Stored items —

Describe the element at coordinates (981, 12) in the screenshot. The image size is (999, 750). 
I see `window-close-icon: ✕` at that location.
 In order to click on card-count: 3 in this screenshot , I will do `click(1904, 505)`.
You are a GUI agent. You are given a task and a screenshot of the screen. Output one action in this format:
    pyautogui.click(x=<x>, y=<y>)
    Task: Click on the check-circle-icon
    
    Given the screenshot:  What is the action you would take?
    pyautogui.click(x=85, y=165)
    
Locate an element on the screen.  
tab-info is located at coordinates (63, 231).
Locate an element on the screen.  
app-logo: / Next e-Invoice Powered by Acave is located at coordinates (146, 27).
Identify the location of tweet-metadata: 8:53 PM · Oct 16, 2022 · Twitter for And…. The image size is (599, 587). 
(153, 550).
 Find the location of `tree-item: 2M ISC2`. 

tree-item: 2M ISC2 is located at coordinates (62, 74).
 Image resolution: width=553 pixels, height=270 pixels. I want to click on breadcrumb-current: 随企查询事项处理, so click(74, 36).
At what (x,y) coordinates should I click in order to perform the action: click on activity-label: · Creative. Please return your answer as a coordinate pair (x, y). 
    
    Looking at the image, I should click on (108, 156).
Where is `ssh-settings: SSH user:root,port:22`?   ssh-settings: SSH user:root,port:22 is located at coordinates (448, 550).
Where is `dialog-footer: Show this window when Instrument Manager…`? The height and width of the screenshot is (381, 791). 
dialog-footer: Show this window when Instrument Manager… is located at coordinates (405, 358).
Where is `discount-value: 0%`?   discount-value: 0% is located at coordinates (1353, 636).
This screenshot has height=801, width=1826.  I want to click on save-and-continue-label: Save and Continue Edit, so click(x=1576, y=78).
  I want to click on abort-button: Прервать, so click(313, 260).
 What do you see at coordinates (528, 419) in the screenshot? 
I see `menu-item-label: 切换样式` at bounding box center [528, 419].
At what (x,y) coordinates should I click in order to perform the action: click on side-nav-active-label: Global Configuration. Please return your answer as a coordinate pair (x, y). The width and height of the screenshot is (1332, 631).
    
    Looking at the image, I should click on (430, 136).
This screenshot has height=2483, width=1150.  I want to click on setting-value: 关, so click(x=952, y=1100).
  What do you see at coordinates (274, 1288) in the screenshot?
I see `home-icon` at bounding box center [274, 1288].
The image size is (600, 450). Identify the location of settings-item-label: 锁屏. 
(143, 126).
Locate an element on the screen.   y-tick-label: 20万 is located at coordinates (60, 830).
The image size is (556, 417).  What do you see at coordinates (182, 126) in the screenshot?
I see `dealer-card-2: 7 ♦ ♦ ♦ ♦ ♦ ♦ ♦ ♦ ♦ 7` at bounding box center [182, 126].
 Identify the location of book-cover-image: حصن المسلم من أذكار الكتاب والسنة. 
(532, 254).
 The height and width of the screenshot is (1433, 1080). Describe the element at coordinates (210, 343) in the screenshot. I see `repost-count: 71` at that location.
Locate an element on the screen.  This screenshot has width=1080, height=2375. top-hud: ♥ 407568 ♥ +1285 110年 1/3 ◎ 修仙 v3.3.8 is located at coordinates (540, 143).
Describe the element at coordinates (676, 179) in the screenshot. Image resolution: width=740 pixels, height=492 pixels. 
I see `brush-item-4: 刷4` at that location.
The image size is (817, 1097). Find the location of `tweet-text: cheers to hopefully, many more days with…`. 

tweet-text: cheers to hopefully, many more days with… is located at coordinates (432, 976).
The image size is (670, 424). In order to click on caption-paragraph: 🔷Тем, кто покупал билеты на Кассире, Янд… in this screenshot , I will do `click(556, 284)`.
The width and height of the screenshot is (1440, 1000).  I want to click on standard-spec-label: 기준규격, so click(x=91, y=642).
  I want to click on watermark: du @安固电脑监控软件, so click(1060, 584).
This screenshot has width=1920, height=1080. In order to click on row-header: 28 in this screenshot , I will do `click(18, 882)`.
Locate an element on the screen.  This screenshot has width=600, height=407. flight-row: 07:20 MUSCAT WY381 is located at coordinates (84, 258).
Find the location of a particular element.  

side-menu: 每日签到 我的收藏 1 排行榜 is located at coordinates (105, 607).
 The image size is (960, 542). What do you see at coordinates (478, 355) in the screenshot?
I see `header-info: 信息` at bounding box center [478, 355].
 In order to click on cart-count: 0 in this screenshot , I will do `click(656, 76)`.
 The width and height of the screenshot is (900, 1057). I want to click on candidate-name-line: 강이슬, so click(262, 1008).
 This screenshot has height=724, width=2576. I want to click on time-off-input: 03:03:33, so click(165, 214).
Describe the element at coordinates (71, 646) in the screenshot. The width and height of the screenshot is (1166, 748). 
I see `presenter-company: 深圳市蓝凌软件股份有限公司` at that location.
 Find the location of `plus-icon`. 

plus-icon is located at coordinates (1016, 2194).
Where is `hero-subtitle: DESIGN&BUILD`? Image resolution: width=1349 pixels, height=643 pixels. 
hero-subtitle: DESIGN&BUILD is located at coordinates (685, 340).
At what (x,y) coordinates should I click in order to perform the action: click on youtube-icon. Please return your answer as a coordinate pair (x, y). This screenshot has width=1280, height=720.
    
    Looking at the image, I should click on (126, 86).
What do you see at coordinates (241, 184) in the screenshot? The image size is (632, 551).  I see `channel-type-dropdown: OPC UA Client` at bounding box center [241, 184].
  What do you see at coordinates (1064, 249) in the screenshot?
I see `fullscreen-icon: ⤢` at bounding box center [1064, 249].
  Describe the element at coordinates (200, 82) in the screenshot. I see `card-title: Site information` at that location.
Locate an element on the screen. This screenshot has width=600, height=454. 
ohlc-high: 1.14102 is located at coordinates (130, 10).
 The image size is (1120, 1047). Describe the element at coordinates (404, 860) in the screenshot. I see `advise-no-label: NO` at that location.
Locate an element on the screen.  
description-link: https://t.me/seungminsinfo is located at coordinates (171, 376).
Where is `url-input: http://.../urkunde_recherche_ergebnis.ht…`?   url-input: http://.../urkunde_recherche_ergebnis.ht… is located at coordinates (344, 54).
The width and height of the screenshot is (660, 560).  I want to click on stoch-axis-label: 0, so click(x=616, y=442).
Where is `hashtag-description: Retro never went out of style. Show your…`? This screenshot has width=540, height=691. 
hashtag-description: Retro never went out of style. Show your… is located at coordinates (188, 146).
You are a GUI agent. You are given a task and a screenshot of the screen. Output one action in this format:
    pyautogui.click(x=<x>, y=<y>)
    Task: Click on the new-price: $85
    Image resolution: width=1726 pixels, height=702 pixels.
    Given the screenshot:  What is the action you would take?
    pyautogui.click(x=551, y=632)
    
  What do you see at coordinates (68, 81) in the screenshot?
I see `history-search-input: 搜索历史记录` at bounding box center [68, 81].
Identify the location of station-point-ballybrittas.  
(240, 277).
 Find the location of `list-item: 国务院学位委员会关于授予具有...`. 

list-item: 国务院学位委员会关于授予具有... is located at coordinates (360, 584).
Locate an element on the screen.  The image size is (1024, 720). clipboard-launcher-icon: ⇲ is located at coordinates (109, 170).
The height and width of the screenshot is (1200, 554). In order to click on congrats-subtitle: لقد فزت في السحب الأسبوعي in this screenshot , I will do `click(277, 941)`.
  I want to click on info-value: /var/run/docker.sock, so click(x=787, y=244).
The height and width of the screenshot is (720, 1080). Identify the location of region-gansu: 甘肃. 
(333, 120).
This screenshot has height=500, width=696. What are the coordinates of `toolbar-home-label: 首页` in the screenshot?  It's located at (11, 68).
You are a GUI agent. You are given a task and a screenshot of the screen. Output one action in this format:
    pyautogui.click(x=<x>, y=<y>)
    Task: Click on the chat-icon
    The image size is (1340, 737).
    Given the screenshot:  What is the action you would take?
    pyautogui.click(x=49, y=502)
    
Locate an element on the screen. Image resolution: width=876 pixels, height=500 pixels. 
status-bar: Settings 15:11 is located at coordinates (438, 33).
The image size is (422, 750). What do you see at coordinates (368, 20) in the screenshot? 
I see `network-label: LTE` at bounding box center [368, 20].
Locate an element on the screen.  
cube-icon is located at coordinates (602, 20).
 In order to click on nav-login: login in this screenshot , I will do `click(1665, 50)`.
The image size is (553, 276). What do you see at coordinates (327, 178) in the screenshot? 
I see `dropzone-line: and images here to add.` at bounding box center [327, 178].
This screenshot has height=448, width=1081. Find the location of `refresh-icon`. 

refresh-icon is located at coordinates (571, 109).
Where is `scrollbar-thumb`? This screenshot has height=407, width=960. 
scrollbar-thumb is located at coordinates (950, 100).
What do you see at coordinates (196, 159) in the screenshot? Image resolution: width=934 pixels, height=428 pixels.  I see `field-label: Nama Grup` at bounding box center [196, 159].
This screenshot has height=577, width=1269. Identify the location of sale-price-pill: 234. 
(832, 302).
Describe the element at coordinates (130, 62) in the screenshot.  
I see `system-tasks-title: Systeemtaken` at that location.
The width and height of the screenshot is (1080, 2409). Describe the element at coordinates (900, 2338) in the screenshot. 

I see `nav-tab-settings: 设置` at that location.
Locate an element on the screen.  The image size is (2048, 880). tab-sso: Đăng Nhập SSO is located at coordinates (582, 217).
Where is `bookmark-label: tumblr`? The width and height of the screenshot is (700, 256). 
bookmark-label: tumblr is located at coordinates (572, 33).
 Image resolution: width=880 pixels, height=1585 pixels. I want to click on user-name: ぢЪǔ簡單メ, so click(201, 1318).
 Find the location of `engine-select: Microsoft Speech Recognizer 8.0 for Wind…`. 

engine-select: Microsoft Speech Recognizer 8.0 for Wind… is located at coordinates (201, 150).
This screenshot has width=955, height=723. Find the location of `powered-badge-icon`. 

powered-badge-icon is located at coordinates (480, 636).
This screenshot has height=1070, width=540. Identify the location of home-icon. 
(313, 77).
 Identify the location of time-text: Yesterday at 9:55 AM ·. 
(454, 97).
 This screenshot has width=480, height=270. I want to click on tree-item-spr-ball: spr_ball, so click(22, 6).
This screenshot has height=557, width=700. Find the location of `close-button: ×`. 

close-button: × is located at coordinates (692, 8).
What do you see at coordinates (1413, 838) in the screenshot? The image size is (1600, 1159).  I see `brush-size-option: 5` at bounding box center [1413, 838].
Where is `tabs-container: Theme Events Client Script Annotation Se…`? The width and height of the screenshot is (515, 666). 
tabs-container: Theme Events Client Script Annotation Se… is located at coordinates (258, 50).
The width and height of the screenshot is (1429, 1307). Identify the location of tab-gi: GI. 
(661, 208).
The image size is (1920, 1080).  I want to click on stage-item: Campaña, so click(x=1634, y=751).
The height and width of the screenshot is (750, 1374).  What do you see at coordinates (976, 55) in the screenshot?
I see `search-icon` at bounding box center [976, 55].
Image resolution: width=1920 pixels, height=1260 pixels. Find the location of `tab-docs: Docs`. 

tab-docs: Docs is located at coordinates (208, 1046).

Assigned task — Pull out every line of the items above that contains the string "description".

Output of the exercise —
description-link: https://t.me/seungminsinfo is located at coordinates (171, 376).
Where is `hashtag-description: Retro never went out of style. Show your…`? This screenshot has width=540, height=691. 
hashtag-description: Retro never went out of style. Show your… is located at coordinates (188, 146).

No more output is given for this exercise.